回答の存在がRAGリライトの効果を促進する

要旨

検索拡張型QAパイプラインでは、取得したパッセージを、小型のリーダーに入力する前にLLMリライターに通すことが多く、マルチホップベンチマークにおいてF1スコアを数十ポイント向上させる。この改善は、通常、証拠品質の向上に起因するとされている。本研究では、その向上が、リライターによる証拠の精選そのものではなく、書き換えられたコンテキストに正解文字列が出現することに因果的に起因するのかどうかを、制御された介入監査によって検証する。書き換えられた各コンテキストに対して、コンパイラの出力に対して4種類の制御された編集（正解スパンの削除、長さを一致させたランダムな非正解スパンへの置換［プラセボ］、正解が存在しなかった書き換えへの正解の注入［接頭辞または文の中間境界の位置］）のいずれかを施した後、リーダーを再実行する。 3つのリーダーファミリー（Qwen2.5-7B、Qwen3.5-35B、GLM-4.7）、2つのデータセット（HotpotQA、2WikiMultihopQA）、および3つのコンパイラ構成（MAのみ、MBのみ、MA+検証）にわたる12件の(セル, ベースライン)介入実行において、コンパイル内の回答有無で層別したペアデータ上で正解を削除すると、長さを一致させたプラセボと比較してリーダーのF1が28～64ポイント低下する。また、正解が存在しなかった書き換えの先頭に正解を追加すると、12件中10件の(セル, ベースライン)組み合わせでF1が+0.7～+9.7ポイント上昇する。付随する5センチネル監査では、従来の単一[MASK]プローブ自体がセンチネルに対して脆弱であることが示される。

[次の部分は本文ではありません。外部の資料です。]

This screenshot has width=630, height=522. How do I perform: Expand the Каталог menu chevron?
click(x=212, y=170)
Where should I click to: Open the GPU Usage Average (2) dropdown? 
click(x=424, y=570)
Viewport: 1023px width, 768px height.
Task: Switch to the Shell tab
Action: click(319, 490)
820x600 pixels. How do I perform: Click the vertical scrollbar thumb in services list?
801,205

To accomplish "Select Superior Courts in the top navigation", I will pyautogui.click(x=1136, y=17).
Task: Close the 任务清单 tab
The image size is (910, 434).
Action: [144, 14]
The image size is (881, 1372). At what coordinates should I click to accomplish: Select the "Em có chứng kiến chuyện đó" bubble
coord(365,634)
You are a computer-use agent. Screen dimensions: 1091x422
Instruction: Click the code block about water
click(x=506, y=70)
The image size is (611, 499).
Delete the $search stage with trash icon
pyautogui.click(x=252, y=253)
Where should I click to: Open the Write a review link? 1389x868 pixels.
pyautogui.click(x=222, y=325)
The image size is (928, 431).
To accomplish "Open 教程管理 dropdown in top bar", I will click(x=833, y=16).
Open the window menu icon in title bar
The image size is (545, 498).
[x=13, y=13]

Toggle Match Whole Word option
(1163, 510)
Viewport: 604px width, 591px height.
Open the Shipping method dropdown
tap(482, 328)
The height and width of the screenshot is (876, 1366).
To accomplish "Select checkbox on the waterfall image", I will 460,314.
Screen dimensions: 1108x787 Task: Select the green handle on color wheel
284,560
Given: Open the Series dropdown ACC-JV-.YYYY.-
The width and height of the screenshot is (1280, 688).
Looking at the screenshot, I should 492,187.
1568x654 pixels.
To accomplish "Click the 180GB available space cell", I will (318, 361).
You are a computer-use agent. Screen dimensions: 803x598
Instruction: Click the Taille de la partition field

すなわち、2Wikiにおいてそれは+4.12 F1の「非リーク残差」を報告するが、別の4種類のセンチネルでは-3.33～-7.81 F1に反転し、そのうち3種類のセンチネルでは等価性テストに不合格となる（4種類中1種類のみ合格）。我々は新しいリライターや緩和策を提案するのではなく、介入ランナーとセンチネルパネルを公開する。これにより、他のリライターによる利得の主張も同一基準で検証可能となる。

English

Retrieval-augmented QA pipelines often route retrieved passages through an LLM rewriter before a smaller reader, lifting F1 by tens of points on multi-hop benchmarks; this gain is typically credited to improved evidence quality. We ask whether that lift is causally driven by the gold answer string appearing in the rewritten context rather than by curation per se, using a controlled intervention audit. For each rewritten context we re-run the reader after one of four controlled edits to the compile output: removing the gold answer span, replacing a length-matched random non-answer span (placebo), or injecting the gold into rewrites where it was absent (at the prefix or at a midpoint sentence boundary). Across twelve completed (cell, baseline) intervention runs spanning three reader families (Qwen2.5-7B, Qwen3.5-35B, GLM-4.7), two datasets (HotpotQA, 2WikiMultihopQA), and three compiler arrangements (MA-only, MB-only, MA+verify), removing the gold answer drops reader F1 by 28 to 64 points beyond the length-matched placebo on paired answer-in-compile strata, and prepending the gold into rewrites that lacked it raises F1 by +0.7 to +9.7 points in 10 of 12 (cell, baseline) combinations. A companion five-sentinel audit shows the conventional single-[MASK] probe is itself sentinel-fragile: on 2Wiki it reports a +4.12~F1 ``non-leakage residual'' that flips to -3.33 to -7.81~F1 under four alternative sentinels and fails an equivalence test for three of those four (1/4~pass). We do not propose a new rewriter or mitigation; we release the intervention runner and the sentinel panel so that other rewriter-gain claims can be tested against the same standard.